Galois Theory and Its Algebraic Background (2^nd Ed.)

Galois Theory, the theory of polynomial equations and their solutions, is one of the most fascinating and beautiful subjects of pure mathematics. Using group theory and field theory, it provides a complete answer to the problem of the solubility of polynomial equations by radicals: that is, determining when and how a polynomial equation can be solved by repeatedly extracting roots using elementary algebraic operations. This textbook contains a fully detailed account of Galois Theory and the algebra that it needs and is suitable both for those following a course of lectures and the independent reader (who is assumed to have no previous knowledge of Galois Theory). The second edition has been significantly revised and re-ordered; the first part develops the basic algebra that is needed, and the second a comprehensive account of Galois Theory. There are applications to ruler-and- compass constructions, and to the solution of classical mathematical problems of ancient times.
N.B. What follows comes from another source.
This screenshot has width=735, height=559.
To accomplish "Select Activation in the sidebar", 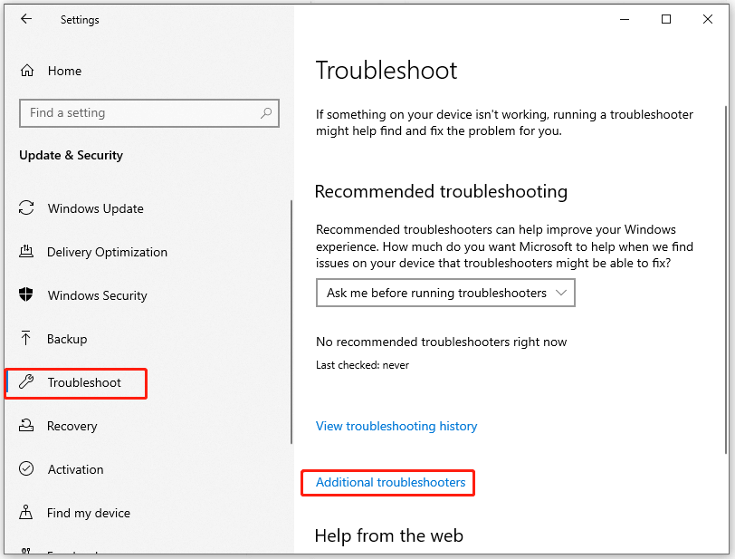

There are new exercises throughout, and carefully-selected examples will help the reader develop a clear understanding of the mathematical theory.

Part I. The Algebraic Background: 1. Groups; 2. Integral domains; 3. Vector spaces and determinants; Part II. The Theory of Fields, and Galois Theory: 4. Field extensions; 5. Ruler and compass constructions; 6. Splitting fields; 7. Normal extensions; 8. Separability; 9. The fundamental theorem of Galois theory; 10. The discriminant; 11. Cyclotomic polynomials and cyclic extensions; 12. Solution by radicals; 13. Regular polygons; 14. Polynomials of low degree; 15. Finite fields; 16. Quintic polynomials; 17. Further theory; 18. The algebraic closure of a field; 19. Transcendental elements and algebraic independence; 20. Generic and symmetric polynomials; Appendix: the axiom of choice; Index.

D. J. H. Garling is Emeritus Reader in Mathematical Analysis at the University of Cambridge and Fellow of St John's College, Cambridge. He has fifty years' experience of teaching undergraduate students and has written several books on mathematics, including Inequalities: A Journey into Linear Analysis (Cambridge, 2007) and A Course in Mathematical Analysis (Three volumes, Cambridge, 2013–2014).